Le lendemain, nous partons tôt pour le camp 1, avec une longue marche dans un beau pierrier entre 4350 et 5100 mètres d’altitude. Plus nous approchons, plus nous voyons cette arrête sud, fluo, qui nous appelle.

“Le rêve semble de plus en plus réalisable.”

L’excitation se fait ressentir au camp après la sieste. Au moment du repas, tout le monde a le sourire, on fait beaucoup de blagues, on parle de la ligne, on profite du coucher de soleil et on décide que le lendemain, au sommet, nous skierons sur l’arrête sud, 23 ans après Marco Siffredi, quel rêve !

Le réveil sonne à 1 heure pour un départ prévu à 2 heures du matin.

Tout le monde est très motivé au réveil, un bon petit déjeuner et on est parti pour notre premier gros morceau. Mais peu après le départ, Aurel ne se sent pas bien et commence à vomir. Un peu plus loin, il décide de renoncer. Deux cordées se forment alors, Damien et Mathieu dans la première et Jules avec les deux Gaspard dans la deuxième.
Mathieu et Damien tracent à deux jusqu’à la dernière longueur, vers 6000 mètres d’altitude, après 10h d’une longue ascension et une dernière longueur qui donnera du fil à retordre, tout le monde arrive au sommet. Très vite, nous nous mettons d’accord : au vu de la trace pour la montée et ce que représente la face sud pour Damien, il droppe le premier.

“Les premiers virages à 6000m sont incroyables, on n’en revient pas : c’est de la neige de cinéma.”

Après un passage technique réussi sur le milieu, nous cheminons entre les séracs avant de plonger dans le dernier mur, une belle pente de 55° béton armé dans une ambiance incroyable, une pente qui demande encore beaucoup d’engagement et de concentration.

Une fois en bas le retour avec les caméramans, Aurel, et les porteurs est très festif. Nous savons que nous avons réalisé une descente de folie que nous avons beaucoup de chance sur les conditions de neige. L’arête sud du Tocclarju est un privilège, un rêve réalisé, une descente qui ne se skie quasiment jamais, à cause des conditions.

Ranrapalca

“Pendant la descente du camp de base du Tocclaraju en direction du refuge de l’Ishinca, la vue sur le prochain objectif est saisissante. Le Ranrapalca, haut de ces 6162 mètres, semble en conditions pour une descente à ski de sa face Nord Est !”

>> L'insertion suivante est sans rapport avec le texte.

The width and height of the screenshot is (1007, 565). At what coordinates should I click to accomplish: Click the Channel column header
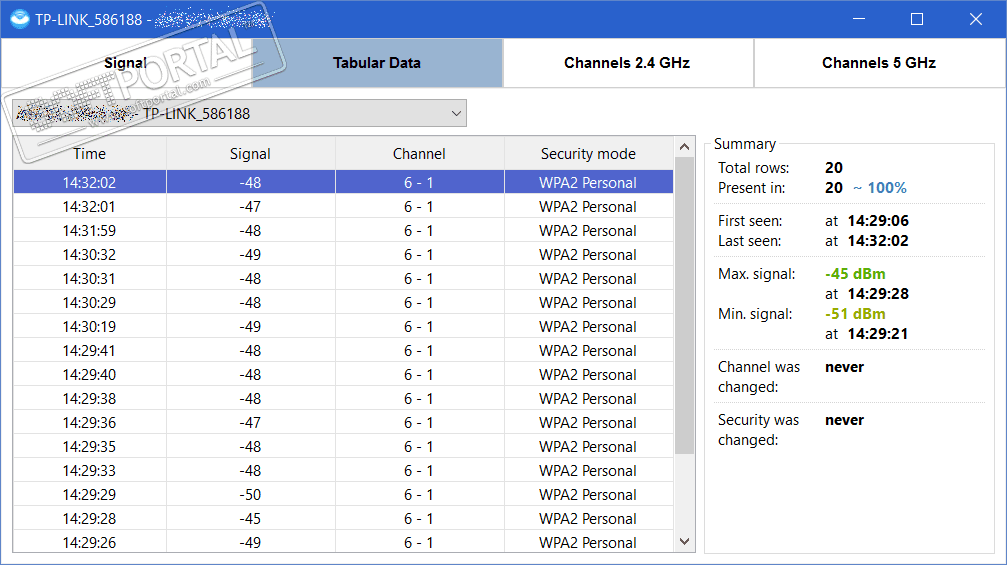[x=419, y=154]
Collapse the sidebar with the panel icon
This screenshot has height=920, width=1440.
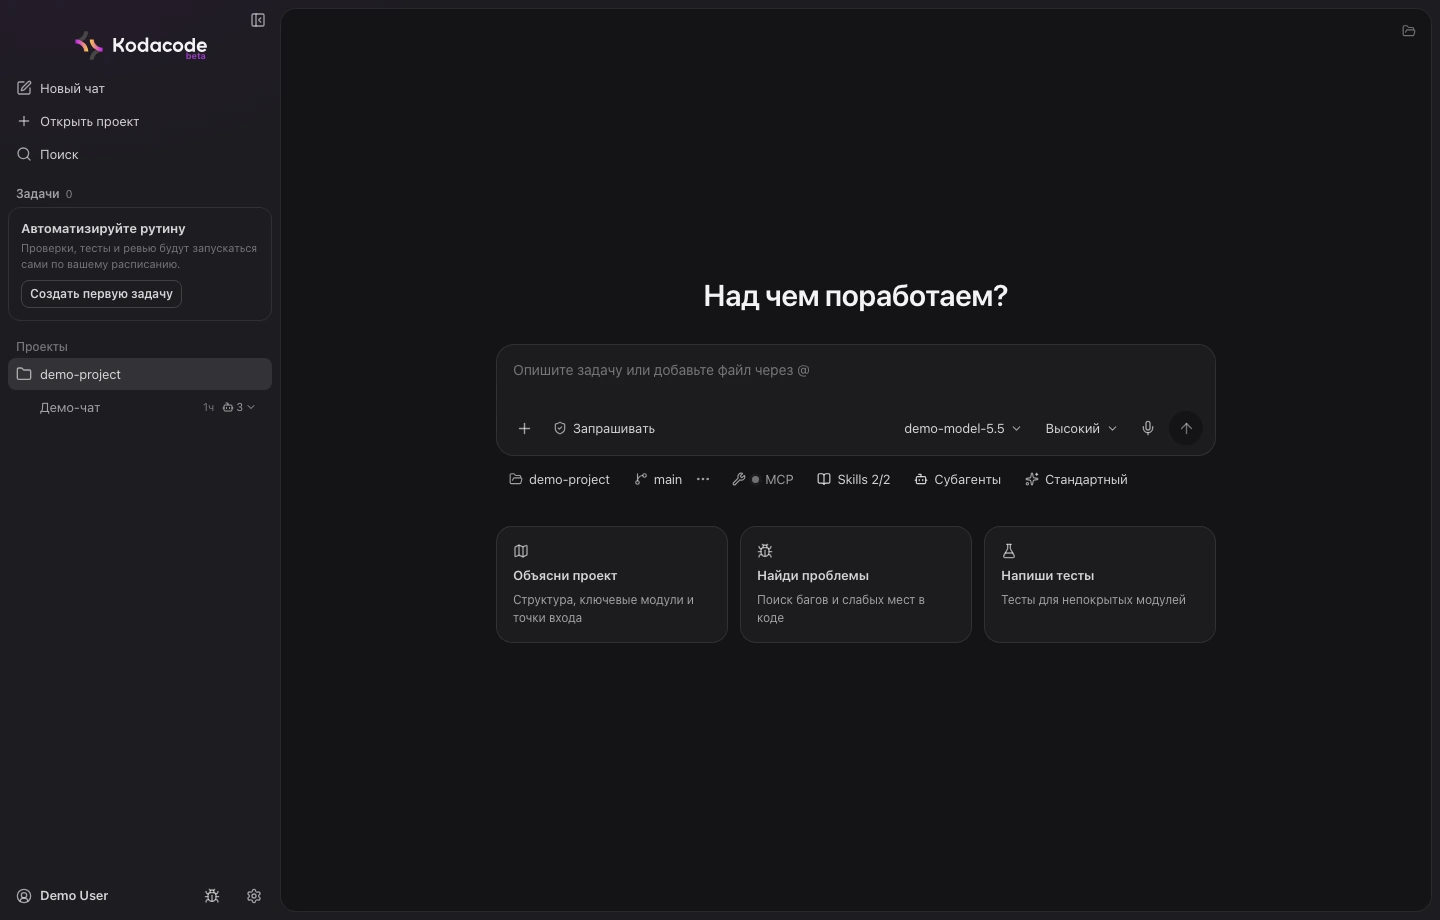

Nous nous accordons une journée de repos au refuge de l’Ishinca avant de repartir. Aurel, Jules, Gaspard Buraud et Mathieu seront de la partie pour une deuxième descente à plus de 6000 mètres la même semaine. Le 25 juin, l’équipe prend la direction du Ranrapalca, une journée de marche accompagnée de nos fidèles porteurs. Nous arrivons au camp de base situé sous la face que nous envisageons de skier le lendemain, suspendue au-dessus d’une incroyable muraille de granite orange, l’ambiance sera au rendez-vous c’est certain ! Nous mangeons notre habituel repas lyophilisé en profitant du coucher de soleil avant d’aller rejoindre une longue et froide nuit rythmée par l’appréhension et l’excitation.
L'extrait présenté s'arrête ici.